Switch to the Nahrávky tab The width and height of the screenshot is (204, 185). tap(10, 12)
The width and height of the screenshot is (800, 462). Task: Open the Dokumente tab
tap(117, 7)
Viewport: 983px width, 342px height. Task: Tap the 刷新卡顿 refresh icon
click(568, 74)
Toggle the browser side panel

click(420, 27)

...

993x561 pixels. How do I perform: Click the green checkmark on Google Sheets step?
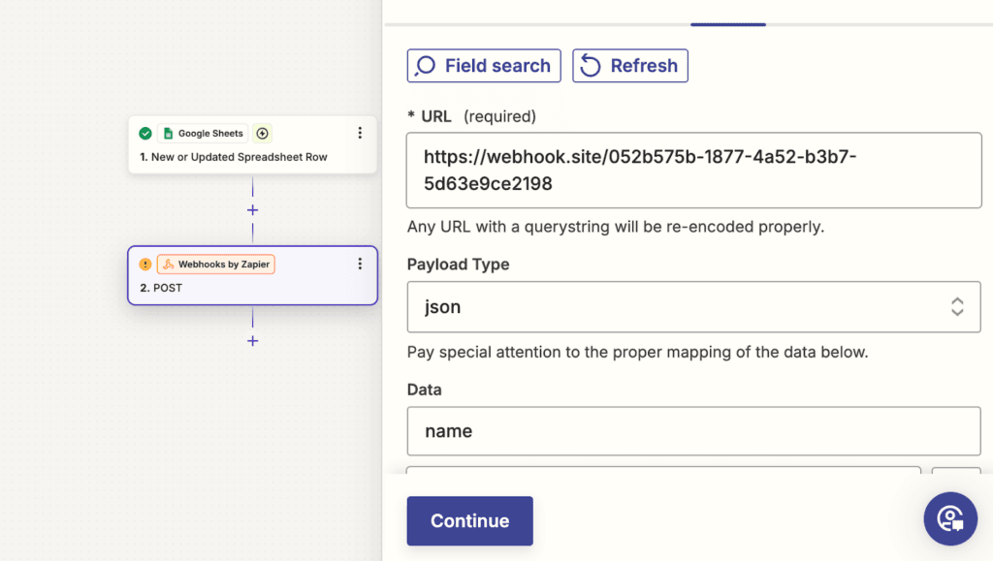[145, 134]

---

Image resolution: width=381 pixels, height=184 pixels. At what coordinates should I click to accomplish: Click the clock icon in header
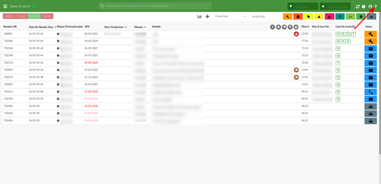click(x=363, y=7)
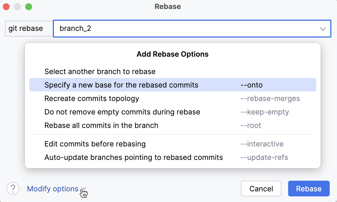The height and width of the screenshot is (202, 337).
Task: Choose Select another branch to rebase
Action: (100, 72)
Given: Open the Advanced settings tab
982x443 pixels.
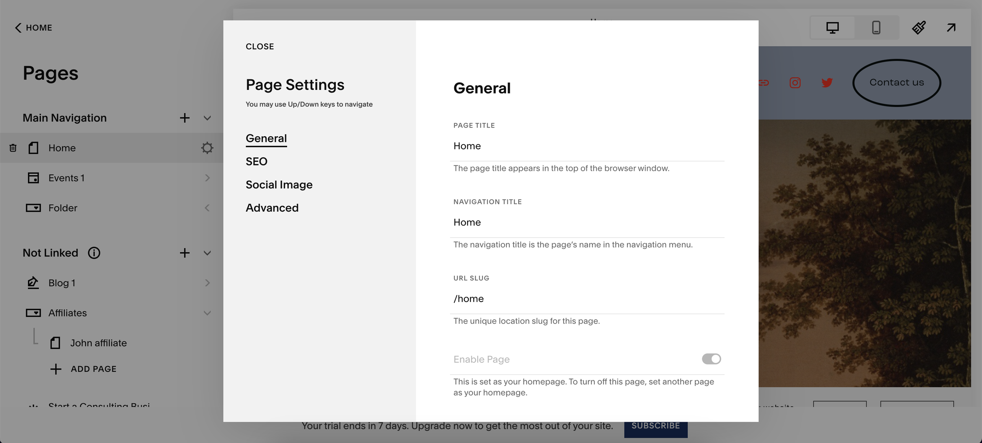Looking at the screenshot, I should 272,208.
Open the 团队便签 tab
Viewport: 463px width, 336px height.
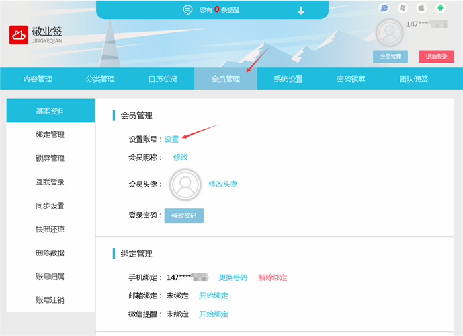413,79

● Stated goal
Extract the lines running from the line containing "Switch to the" up to and including the line containing "click(420, 27)", reproducing them without any alteration.

● Task result
Switch to the Nahrávky tab The width and height of the screenshot is (204, 185). tap(10, 12)
The width and height of the screenshot is (800, 462). Task: Open the Dokumente tab
tap(117, 7)
Viewport: 983px width, 342px height. Task: Tap the 刷新卡顿 refresh icon
click(568, 74)
Toggle the browser side panel

click(420, 27)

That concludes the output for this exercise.